Roni Jacobson, New York Daily News on

Published in News & Features

Bernard “Bernie” Kerik, the city’s police commissioner on 9/11 and a close ally of President Donald Trump, has died at age 69, sources said Thursday.

Kerik had been commissioner for just one year before he was faced with the biggest terroristic attack ever on U.S. soil on Sept. 11, 2001. He heroically led the NYPD through the devastating rescue and recovery efforts.

“Today, we mourn the loss of Bernard B. Kerik, a warrior, a patriot, and one of the most courageous public servants this country has ever known,” FBI Director Kash Patel posted on X Thursday night.

”Bernie passed away tragically on May 29, 2025, after a private battle with illness. With over forty years of service in law enforcement and national security, he dedicated his life to protecting the American people. As the 40th Police Commissioner of New York City, Bernie led with strength and resolve in the aftermath of the September 11th attacks, guiding the NYPD through one of the darkest chapters in our nation’s history.”

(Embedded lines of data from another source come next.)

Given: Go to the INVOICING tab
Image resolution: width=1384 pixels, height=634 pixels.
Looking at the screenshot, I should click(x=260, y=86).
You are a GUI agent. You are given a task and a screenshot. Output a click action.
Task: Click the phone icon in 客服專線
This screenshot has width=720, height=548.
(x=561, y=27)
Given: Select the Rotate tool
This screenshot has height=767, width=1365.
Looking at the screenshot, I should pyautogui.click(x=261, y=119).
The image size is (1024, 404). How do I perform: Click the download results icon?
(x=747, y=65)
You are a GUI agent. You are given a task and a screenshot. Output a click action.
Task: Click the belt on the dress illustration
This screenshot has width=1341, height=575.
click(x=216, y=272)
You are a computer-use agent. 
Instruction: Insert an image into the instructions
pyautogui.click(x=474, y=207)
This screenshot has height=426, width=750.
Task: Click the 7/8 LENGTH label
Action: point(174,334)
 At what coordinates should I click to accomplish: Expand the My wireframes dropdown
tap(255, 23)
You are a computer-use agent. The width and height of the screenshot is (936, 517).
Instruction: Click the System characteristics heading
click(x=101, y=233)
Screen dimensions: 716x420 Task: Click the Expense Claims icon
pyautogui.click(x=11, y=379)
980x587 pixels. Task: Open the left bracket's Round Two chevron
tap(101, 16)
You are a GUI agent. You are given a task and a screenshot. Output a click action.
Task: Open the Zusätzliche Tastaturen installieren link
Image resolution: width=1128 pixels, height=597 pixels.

Kerik joined the NYPD in 1986. Before serving as police commissioner, he was commissioner of the NYC Department of Corrections from 1998 to 2000. After the U.S. invasion of Iraq in 2003, President George W. Bush appointed Kerik as the interior minister of the Iraqi Coalition Provisional Authority, and in 2004 nominated him to lead the Department of Homeland Security. Kerik soon withdrew his candidacy, however, after it came to light that he employed an undocumented immigrant as a nanny.

Legal problems continued to dog Kerik in that period of his life. In 2009 Kerik pleaded guilty to tax fraud and making false statements in the court of the Southern District of New York, for which he served three years in prison.

Kerik emerged triumphant in his later years, however. President Trump officially pardoned him in 2020. Afterwards he proved a stalwart ally of Trump, and supported his claims of voter fraud that lead to the insurrection on Jan. 6, 2020.

Kerik was a narcotics detective in the NYPD when he went to work for then Republican mayoral candidate Rudy Giuliani’s campaign. He became his driver during the contest in which Giuliani defeated Mayor David Dinkins in 1992.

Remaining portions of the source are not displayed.